0%

Problem 93


Problem 93


Arithmetic expressions

By using each of the digits from the set, $\{1, 2, 3, 4\}$, exactly once, and making use of the four arithmetic operations $(+, -, \times, /)$ and brackets/parentheses, it is possible to form different positive integer targets.

For example,
$$
\begin{aligned}
8 & = (4 \times (1 + 3)) / 2 \\
14 & = 4 \times (3 + 1 / 2) \\
19 & = 4 \times (2 + 3) − 1 \\
36 & = 3 \times 4 \times (2 + 1)
\end{aligned}
$$
Note that concatenations of the digits, like $12 + 34$, are not allowed.

Using the set, $\{1, 2, 3, 4\}$, it is possible to obtain thirty-one different target numbers of which $36$ is the maximum, and each of the numbers $1$ to $28$ can be obtained before encountering the first non-expressible number.

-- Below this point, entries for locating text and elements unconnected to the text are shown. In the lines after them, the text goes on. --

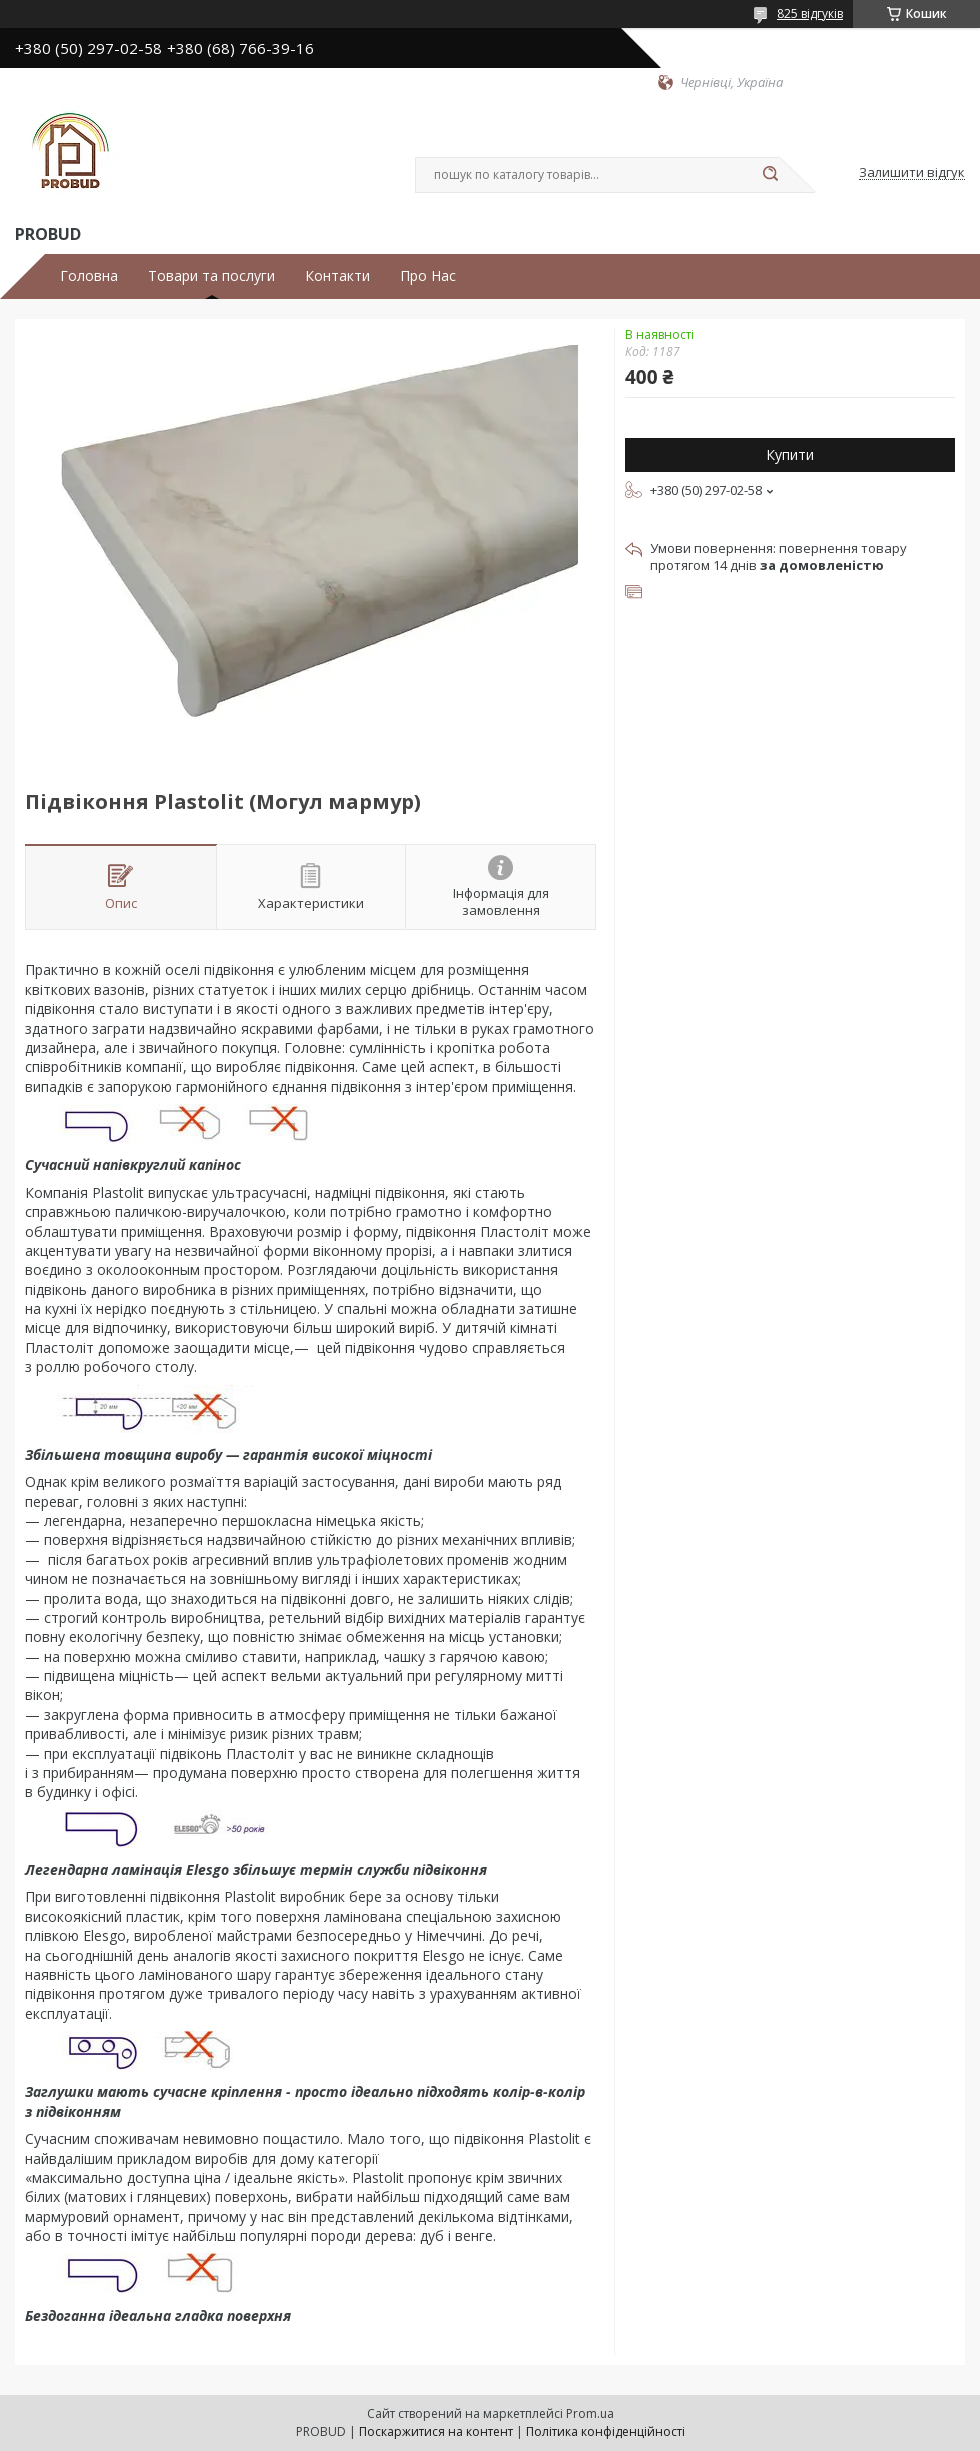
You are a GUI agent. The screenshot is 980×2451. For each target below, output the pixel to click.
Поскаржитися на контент (436, 2431)
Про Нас (428, 276)
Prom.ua (590, 2413)
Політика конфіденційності (605, 2431)
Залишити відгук (912, 173)
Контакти (337, 276)
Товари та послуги (211, 276)
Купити (790, 454)
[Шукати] (770, 175)
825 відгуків (810, 13)
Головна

Find the set of four distinct digits, $a<b<c<d$, for which the longest set of consecutive positive integers, $1$ to $n$, can be obtained, giving your answer as a string: $abcd$.


算术表达式

使用集合$\{1, 2, 3, 4\}$中每个数字恰好一次,再加上四则运算$(+, -, \times, /)$和括号,可以表示许多不同的整数。

例如:
$$
\begin{aligned}
8 & = (4 \times (1 + 3)) / 2 \\
14 & = 4 \times (3 + 1 / 2) \\
19 & = 4 \times (2 + 3) − 1 \\
36 & = 3 \times 4 \times (2 + 1)
\end{aligned}
$$
注意不允许把数字连起来使用,比如$12 + 34$。

使用集合$\{1, 2, 3, 4\}$,可以表示出$31$个不同的数,其中最大值是$36$,并且可以连续表示$1$至$28$之间的所有数。

考虑所有四个不同数字$a<b<c<d$构成的集合,求其中可以从$1$开始连续表示最多个正整数的集合,并以字符串$abcd$的形式给出你的答案。